Problem requirements: Without changing a single word, restate the entries below.

Data shown:
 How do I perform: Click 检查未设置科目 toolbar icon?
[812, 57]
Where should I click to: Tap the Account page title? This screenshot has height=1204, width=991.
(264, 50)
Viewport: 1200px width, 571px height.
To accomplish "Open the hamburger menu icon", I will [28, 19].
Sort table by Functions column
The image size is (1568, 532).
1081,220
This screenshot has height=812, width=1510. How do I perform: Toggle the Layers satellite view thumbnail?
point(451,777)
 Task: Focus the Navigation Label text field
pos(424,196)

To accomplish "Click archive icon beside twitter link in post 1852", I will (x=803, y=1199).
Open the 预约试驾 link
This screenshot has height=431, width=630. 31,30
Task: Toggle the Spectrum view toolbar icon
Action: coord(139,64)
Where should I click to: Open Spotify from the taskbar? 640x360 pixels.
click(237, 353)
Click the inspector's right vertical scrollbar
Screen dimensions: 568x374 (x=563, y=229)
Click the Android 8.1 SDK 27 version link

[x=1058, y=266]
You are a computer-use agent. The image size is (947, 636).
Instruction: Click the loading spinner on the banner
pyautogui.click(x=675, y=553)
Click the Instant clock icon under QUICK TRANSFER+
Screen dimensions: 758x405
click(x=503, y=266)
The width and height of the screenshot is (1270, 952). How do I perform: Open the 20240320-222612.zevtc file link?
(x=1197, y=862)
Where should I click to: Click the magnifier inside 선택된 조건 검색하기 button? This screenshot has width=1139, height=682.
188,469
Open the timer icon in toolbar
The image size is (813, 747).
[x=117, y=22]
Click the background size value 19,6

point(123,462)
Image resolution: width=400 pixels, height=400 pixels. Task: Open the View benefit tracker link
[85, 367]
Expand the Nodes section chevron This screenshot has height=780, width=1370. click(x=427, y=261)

Worked solution:
 How do I perform: Click 检查未设置科目 toolbar icon?
[812, 57]
Where should I click to: Tap the Account page title? This screenshot has height=1204, width=991.
(264, 50)
Viewport: 1200px width, 571px height.
To accomplish "Open the hamburger menu icon", I will [28, 19].
Sort table by Functions column
The image size is (1568, 532).
1081,220
This screenshot has height=812, width=1510. How do I perform: Toggle the Layers satellite view thumbnail?
point(451,777)
 Task: Focus the Navigation Label text field
pos(424,196)

To accomplish "Click archive icon beside twitter link in post 1852", I will (x=803, y=1199).
Open the 预约试驾 link
This screenshot has height=431, width=630. 31,30
Task: Toggle the Spectrum view toolbar icon
Action: coord(139,64)
Where should I click to: Open Spotify from the taskbar? 640x360 pixels.
click(237, 353)
Click the inspector's right vertical scrollbar
Screen dimensions: 568x374 (x=563, y=229)
Click the Android 8.1 SDK 27 version link

[x=1058, y=266]
You are a computer-use agent. The image size is (947, 636).
Instruction: Click the loading spinner on the banner
pyautogui.click(x=675, y=553)
Click the Instant clock icon under QUICK TRANSFER+
Screen dimensions: 758x405
click(x=503, y=266)
The width and height of the screenshot is (1270, 952). How do I perform: Open the 20240320-222612.zevtc file link?
(x=1197, y=862)
Where should I click to: Click the magnifier inside 선택된 조건 검색하기 button? This screenshot has width=1139, height=682.
188,469
Open the timer icon in toolbar
The image size is (813, 747).
[x=117, y=22]
Click the background size value 19,6

point(123,462)
Image resolution: width=400 pixels, height=400 pixels. Task: Open the View benefit tracker link
[85, 367]
Expand the Nodes section chevron This screenshot has height=780, width=1370. click(x=427, y=261)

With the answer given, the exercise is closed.